Problem. The lines to copy run from the one containing "Given: Expand the 显示设备 tree node" to the very end of the records; give them exactly, and only them, without pictures.
Exercise material: Begin
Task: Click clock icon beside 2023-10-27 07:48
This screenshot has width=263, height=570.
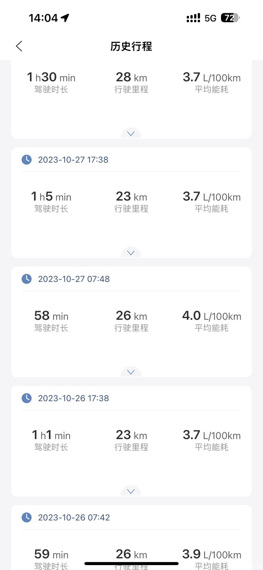Action: click(27, 279)
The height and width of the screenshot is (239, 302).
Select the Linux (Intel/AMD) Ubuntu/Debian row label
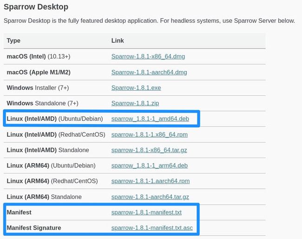point(54,119)
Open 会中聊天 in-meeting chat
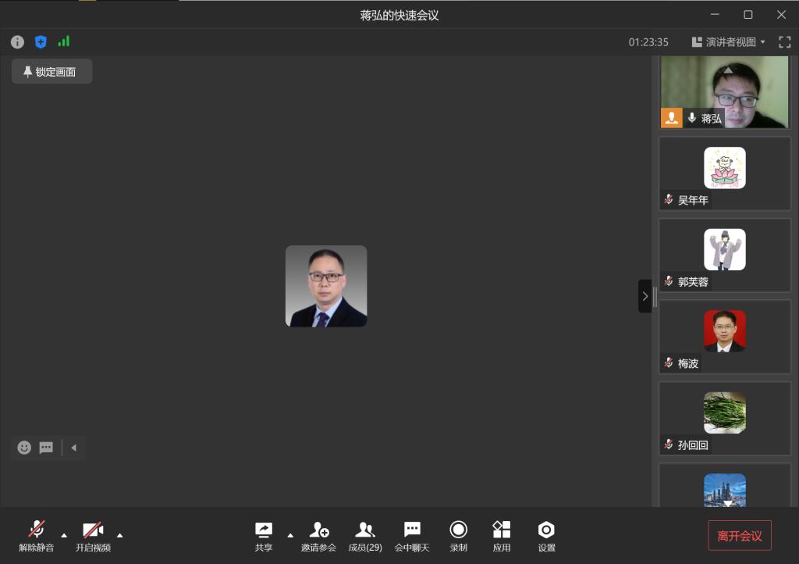Viewport: 799px width, 564px height. coord(412,535)
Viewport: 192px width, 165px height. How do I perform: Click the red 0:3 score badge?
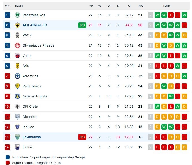[x=82, y=137]

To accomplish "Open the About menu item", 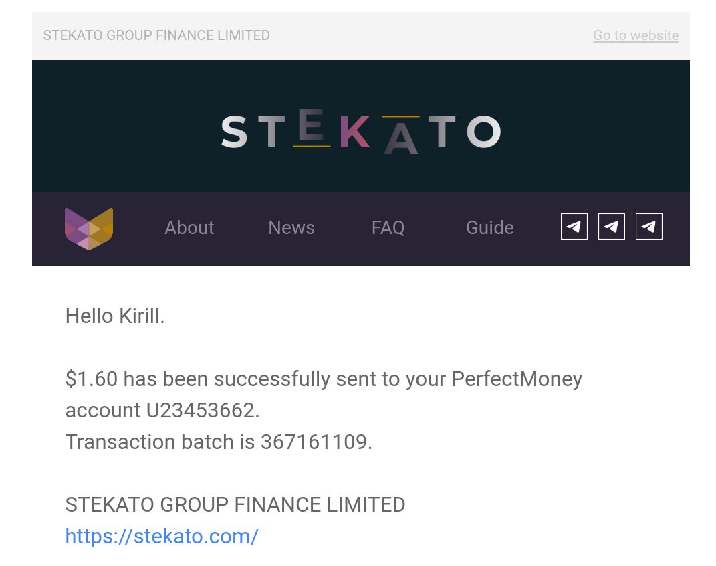I will click(189, 227).
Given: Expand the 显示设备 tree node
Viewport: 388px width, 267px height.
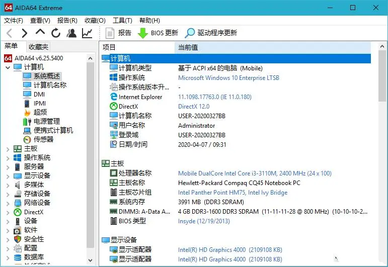Looking at the screenshot, I should tap(8, 176).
Exercise material: End
Answer to the problem.
Given: Expand the 显示设备 tree node
Viewport: 388px width, 267px height.
Looking at the screenshot, I should tap(8, 176).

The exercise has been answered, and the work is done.